GIVEN TEXT:
Paid Targeted Ads: Reach niche audiences with specific messaging using Facebook, YouTube, or TikTok ad campaigns.
Responsive Community Management: Monitor comments and messages daily. Prompt, friendly responses go a long way in reinforcing your school’s reputation.
Above all, be authentic. Today’s students crave realness. A spontaneous student dorm tour recorded on a phone often outperforms a high-production video. Showcasing your campus culture in a way that’s natural and not overly scripted can drive stronger connections and higher conversions.
Example:Randolph-Macon Academy (R-MA). This college-prep boarding school brings campus life directly to student prospects through interactive social media campaigns. On Instagram, R-MA runs “Takeover Tuesday” events where a student cadet literally “takes over” the school’s Story for the day, posting candid glimpses of classes, dorm life, and activities. This unfiltered, student-eye view generates high engagement from peers. R-MA also leverages LinkedIn to celebrate outcomes with a recent post that 100% of its senior class earned college acceptances and over $15 million in scholarships. By showcasing real student experiences and achievements on the platforms teens (and their parents) already use, R-MA humanizes its brand and builds trust.
4. Bring Your Campus to Their Couch: Virtual Tours and Online Events
For many families, a campus visit is a pivotal moment in the school decision process. It’s their chance to imagine themselves in your hallways, dorms, and classrooms. But not every prospective student can visit in person, whether due to distance, cost, or scheduling. This is where virtual tours and online events come into play, offering an immersive, flexible way to connect with your audience.
Virtual campus tours can now offer interactive 360° experiences that let students “walk” the grounds from their laptop or phone. These tours help build familiarity and emotional connection, especially for international or out-of-state students who might otherwise never see your campus. To boost engagement, add clickable info points, video testimonials, or even voiceover guides.
Online events like virtual open houses or themed webinars allow families to meet admissions teams, ask questions, and hear directly from current students, all from home. They not only replicate key elements of in-person experiences but also allow for on-demand access after the event.
Example:Eastern New Mexico University (ENMU). ENMU launched an upgraded 360° virtual tour that lets prospective students explore the campus from anywhere in the world. This immersive tour includes interactive 360° views of key locations (from dorms to labs), pop-up info points with photos/videos of traditions, and even student-narrated segments sharing personal stories. A voiceover guide leads viewers through the experience, making it feel like an actual guided tour. ENMU’s chancellor noted the virtual tour “makes a potential student feel like they are on campus” and has become invaluable for out-of-state and international recruits. The tour’s engaging features (clickable videos, student testimonials embedded at certain stops) have driven higher web engagement and helped ENMU widen its reach beyond those able to visit in person.

RECORD SET:
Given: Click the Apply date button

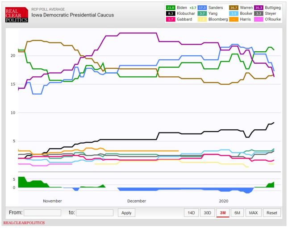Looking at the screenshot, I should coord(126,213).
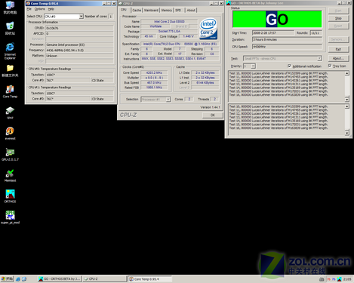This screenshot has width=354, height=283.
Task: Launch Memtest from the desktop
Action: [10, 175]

...

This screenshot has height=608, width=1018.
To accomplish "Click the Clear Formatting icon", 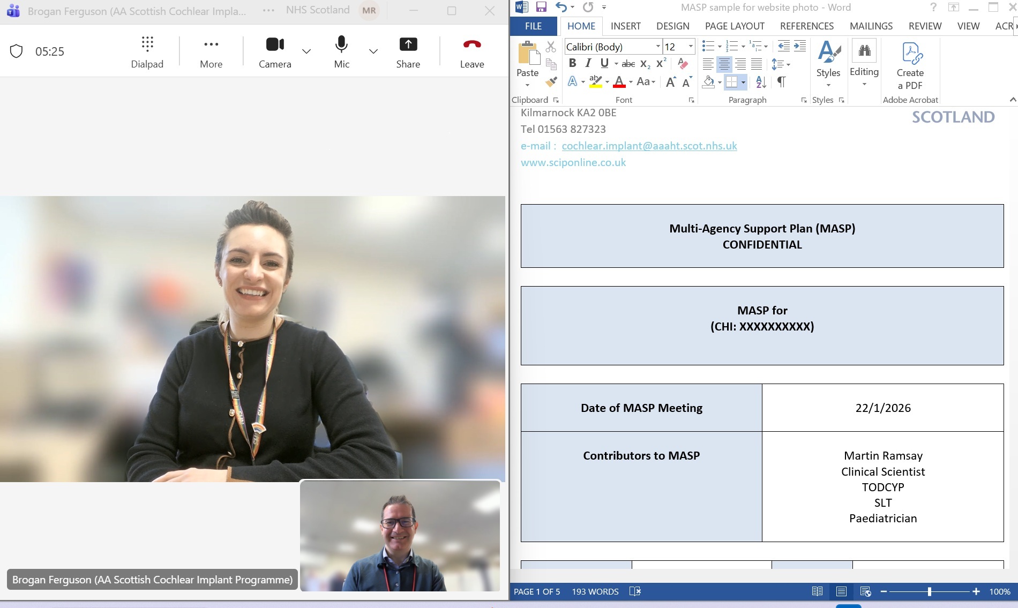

WHAT TO DO:
[1] Do the following statements agree with the text on reaching prospective students? Answer yes or no for each, and quote the deciding words of the text.
(a) R-MA runs its "Takeover Tuesday" events on Instagram.
(b) A high-production video usually outperforms a spontaneous dorm tour recorded on a phone.
(c) ENMU's president said the virtual tour makes a potential student feel like they are on campus.
[2] List every social media platform named in the text on reaching prospective students.
[3] According to the text on reaching prospective students, how much in scholarships did R-MA's senior class earn?

RESPONSES BY ITEM NUMBER:
[1]
(a) Yes: "On Instagram, R-MA runs “Takeover Tuesday” events"
(b) No: "A spontaneous student dorm tour recorded on a phone often outperforms a high-production video."
(c) No: "ENMU’s chancellor noted the virtual tour “makes a potential student feel like they are on campus”"

[2] Facebook, YouTube, TikTok, Instagram, LinkedIn

[3] Over $15 million.